En concreto, según un comunicado difundido por el anterior departamento, en las islas hay censadas 158 zonas de baño -donde hay 194 puntos de muestreo-, repartidas en 32 municipios (18 de Mallorca, ocho de Menorca, cinco de Ibiza y una de Formentera). La Dirección General toma muestreos cada semana en 84 zonas de baño de Mallorca, 30 de Menorca, 38 de Ibiza y seis de Formentera.

Tal y como precisa la nota, los controles pasan por tomar muestras para hacer la determinación analítica de enterococos intestinales y de 'escherichia coli', y también se hace una inspección visual para evaluar si hay residuos flotantes. Además, se realiza una vigilancia visual de las condiciones de pulcritud e higiene: se observa la transparencia, los grumos, los residuos alquitranados, los vidrios, los plásticos, el caucho, las maderas, los materiales flotantes, los restos orgánicos y las substancias tensioactivas.

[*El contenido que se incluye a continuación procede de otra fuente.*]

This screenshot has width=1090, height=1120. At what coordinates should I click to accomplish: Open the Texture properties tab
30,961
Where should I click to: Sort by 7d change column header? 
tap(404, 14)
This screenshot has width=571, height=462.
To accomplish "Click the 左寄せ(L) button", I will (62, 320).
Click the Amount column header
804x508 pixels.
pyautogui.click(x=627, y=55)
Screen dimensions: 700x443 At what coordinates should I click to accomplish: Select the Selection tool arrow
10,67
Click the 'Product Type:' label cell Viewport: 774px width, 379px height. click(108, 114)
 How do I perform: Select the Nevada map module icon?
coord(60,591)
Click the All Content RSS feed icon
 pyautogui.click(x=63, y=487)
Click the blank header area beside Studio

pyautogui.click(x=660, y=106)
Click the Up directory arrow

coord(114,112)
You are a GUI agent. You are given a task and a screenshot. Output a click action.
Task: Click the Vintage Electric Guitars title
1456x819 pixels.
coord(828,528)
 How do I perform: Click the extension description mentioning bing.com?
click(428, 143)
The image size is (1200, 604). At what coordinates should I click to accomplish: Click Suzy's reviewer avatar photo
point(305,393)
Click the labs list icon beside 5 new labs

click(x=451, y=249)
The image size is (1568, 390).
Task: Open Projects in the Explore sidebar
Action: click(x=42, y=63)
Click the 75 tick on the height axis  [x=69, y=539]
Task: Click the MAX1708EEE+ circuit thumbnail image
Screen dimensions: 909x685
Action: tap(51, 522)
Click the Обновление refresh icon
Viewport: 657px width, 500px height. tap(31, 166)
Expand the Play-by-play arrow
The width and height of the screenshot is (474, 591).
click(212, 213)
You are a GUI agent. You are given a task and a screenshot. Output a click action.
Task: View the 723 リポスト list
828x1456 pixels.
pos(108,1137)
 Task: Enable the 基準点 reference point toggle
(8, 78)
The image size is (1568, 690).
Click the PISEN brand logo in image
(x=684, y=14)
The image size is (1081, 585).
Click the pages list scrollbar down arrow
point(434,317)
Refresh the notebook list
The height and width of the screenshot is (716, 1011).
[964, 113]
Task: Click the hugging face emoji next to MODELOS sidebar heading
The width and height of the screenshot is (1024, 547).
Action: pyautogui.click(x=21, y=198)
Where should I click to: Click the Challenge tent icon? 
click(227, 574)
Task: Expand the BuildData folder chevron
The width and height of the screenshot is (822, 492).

En las playas, se hace una vigilancia visual de la arena para detectar si hay vidrios, plásticos, caucho, maderas y restos orgánicos. Después, las muestras de agua se analizan en los laboratorios de Salud Pública de Mallorca y de Ibiza.

Según el departamento de Salud Pública, el 99 por ciento de los resultados de los análisis determinan que las aguas son aptas para el baño. Cuando un punto de muestreo supera puntualmente los valores establecidos para que el agua sea apta para el baño se toman muestras complementarias para confirmar el incumplimiento y se informa al Ayuntamiento correspondiente y a la Conselleria de Agricultura, Medio Ambiente y Territorio para que pueda determinarse la causa y se tomen las medidas correctoras necesarias para proteger la salud de los bañistas.

El objetivo de este programa de vigilancia es, de este modo, controlar la calidad de las aguas de baño para garantizar la calidad sanitaria de las aguas de baño de las islas, a fin de proteger la salud de los bañistas.